(RECORDS SUPPLIED):
#####

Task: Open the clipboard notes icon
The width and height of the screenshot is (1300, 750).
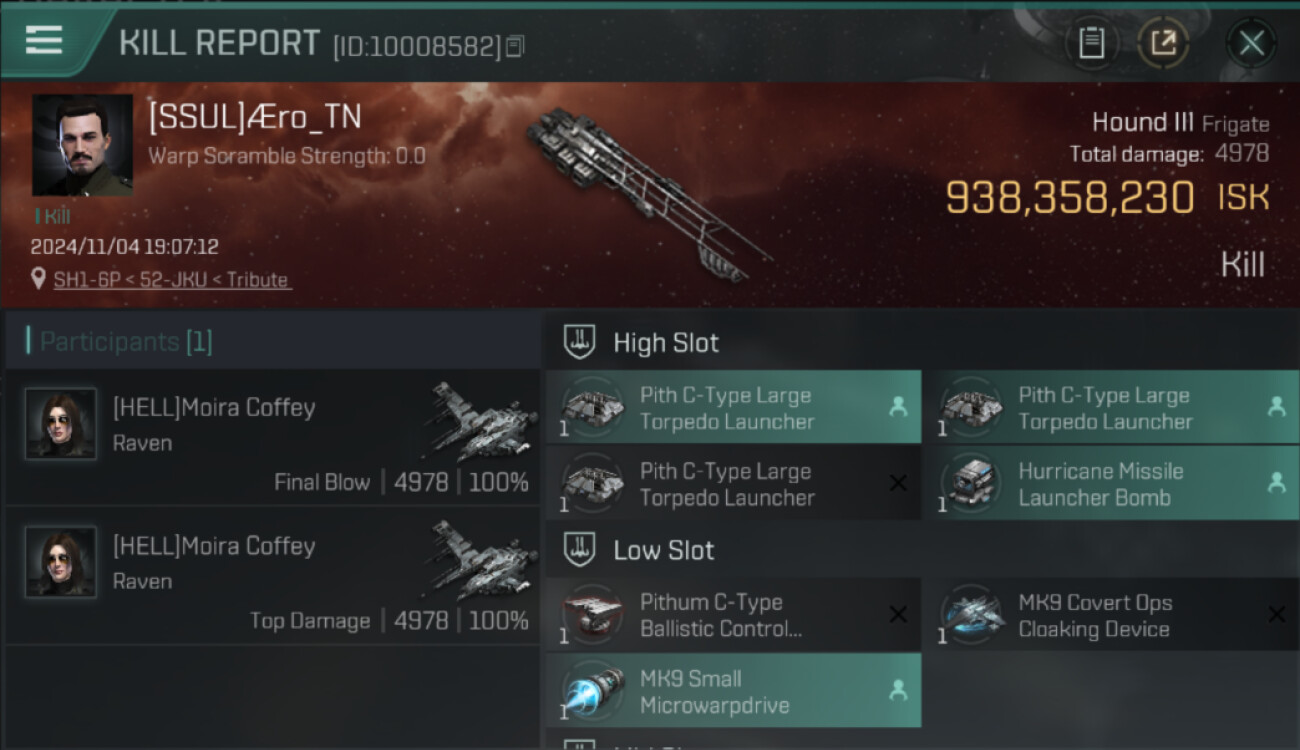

#####

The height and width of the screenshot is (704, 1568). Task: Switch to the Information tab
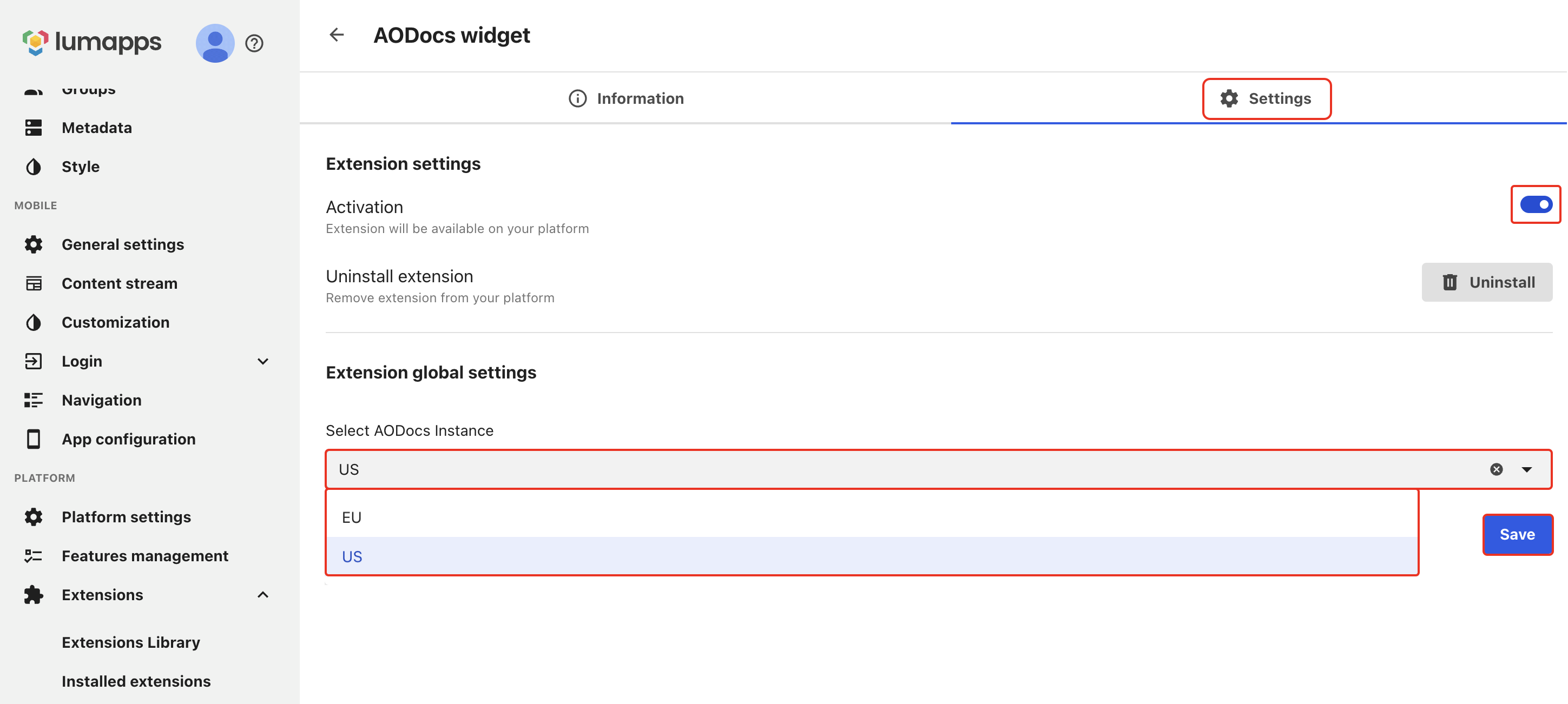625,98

#####

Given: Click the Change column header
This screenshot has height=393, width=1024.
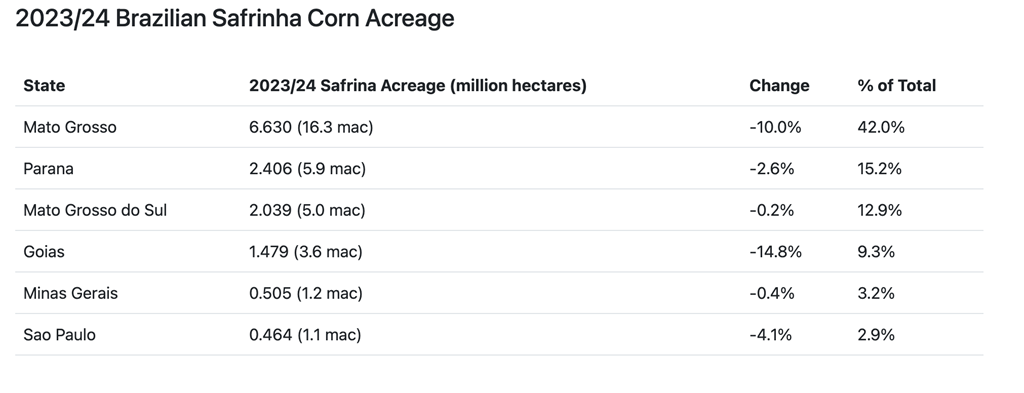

#####

(TASK DIRECTIONS): Look back at the entries above and repeat, unchanged, every line from the line holding "Task: Open the clipboard notes icon" through the line holding "The width and".

(COMPLETED EXERCISE):
Task: Open the clipboard notes icon
The width and height of the screenshot is (1300, 750).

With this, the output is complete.